For months, the White House has said that traditional interdiction efforts aren’t enough. Fast-moving drug boats and organized gangs continue to funnel fentanyl and other lethal substances northward. This operation is meant to attack those supply lines at their source, using intelligence rather than infantry, and aiming to protect Americans without committing troops to foreign soil.
The underlying motivation is the tragic rise in overdose deaths. Every day, families across the United States lose loved ones to fentanyl and other synthetic opioids. Supporters of this action say the moral duty of the government is to stop that poison at its point of origin. Stopping these traffickers is viewed not as aggression, but as self-defense — an act of public protection on behalf of millions of Americans.
By relying on covert intelligence operations and precision strikes, the U.S. can target these networks surgically instead of waging a massive military campaign. This approach aims to avoid the enormous costs, both human and financial, that come with full-scale war. The mission, as it’s described, is to stop criminals and safeguard American lives, not to occupy Venezuela.
That difference is crucial. The American people expect strength from their government, but not recklessness. They want action against cartels and gangs that profit from addiction, yet they do not want another endless foreign war. Covert and selective operations offer a balance — decisive pressure on traffickers without the deployment of large numbers of troops.
Oversight and transparency will still matter. Critics will demand to see legal justifications and evidence, as they should in a democracy. Yet supporters argue that when the nation faces a flood of lethal narcotics, the president has not only the right but the responsibility to act. Protecting Americans from foreign-sourced poison is a legitimate exercise of national defense.

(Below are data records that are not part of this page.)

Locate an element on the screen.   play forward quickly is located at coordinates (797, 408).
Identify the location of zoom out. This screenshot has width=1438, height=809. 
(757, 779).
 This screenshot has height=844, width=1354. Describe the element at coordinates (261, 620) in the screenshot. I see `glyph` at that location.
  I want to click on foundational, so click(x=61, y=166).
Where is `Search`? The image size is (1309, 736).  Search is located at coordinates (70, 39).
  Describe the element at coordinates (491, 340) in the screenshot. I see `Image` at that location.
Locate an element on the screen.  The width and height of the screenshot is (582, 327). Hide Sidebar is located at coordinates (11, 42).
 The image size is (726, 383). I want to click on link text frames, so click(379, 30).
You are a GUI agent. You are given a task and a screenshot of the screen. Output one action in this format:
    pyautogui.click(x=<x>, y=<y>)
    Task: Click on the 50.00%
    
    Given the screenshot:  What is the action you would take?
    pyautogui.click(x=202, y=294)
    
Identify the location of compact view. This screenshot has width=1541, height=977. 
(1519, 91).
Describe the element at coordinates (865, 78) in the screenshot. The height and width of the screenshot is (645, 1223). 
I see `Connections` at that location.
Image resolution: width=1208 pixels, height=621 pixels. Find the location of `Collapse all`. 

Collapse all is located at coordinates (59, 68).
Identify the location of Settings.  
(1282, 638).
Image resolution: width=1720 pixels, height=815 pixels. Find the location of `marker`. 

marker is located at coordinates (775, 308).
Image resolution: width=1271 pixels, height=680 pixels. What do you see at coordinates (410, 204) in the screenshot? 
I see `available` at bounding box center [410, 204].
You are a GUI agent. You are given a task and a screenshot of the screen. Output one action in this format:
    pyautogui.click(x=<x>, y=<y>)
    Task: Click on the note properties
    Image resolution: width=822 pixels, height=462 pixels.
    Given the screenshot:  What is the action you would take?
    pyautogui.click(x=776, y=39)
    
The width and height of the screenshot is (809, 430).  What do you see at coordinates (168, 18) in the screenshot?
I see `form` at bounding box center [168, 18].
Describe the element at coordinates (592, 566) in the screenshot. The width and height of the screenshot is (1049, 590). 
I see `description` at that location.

The administration maintains that these actions are defensive — designed to cut off trafficking routes, destroy smuggling vessels, and dismantle state-supported criminal networks. If conducted lawfully, such measures align with America’s duty to protect its citizens from harm. This is not about regime change; it’s about defending American communities from external threats.
There is also a geopolitical dimension. When a foreign government allows or assists gangs that export drugs and violence into the United States, Washington cannot ignore it. A proportionate, intelligence-led response sends a message that the U.S. will defend itself against state-sponsored criminality. No boots on the ground are necessary to make that point clear.
Many Americans see this pragmatically. Keep the poison out. Stop the traffickers. Protect the next generation. Do it with precision and minimal risk to U.S. forces. If covert operations can accomplish that without escalating into a wider war, then such actions are not only justified but essential.
Ultimately, the goal must be singular — to save American lives. With strong oversight and adherence to law, these covert measures could form a shield against the flow of drugs and violence crossing our borders. If the mission succeeds in stopping the poison and dismantling those who profit from it, it will be viewed not as an act of aggression, but as a defense of the homeland itself.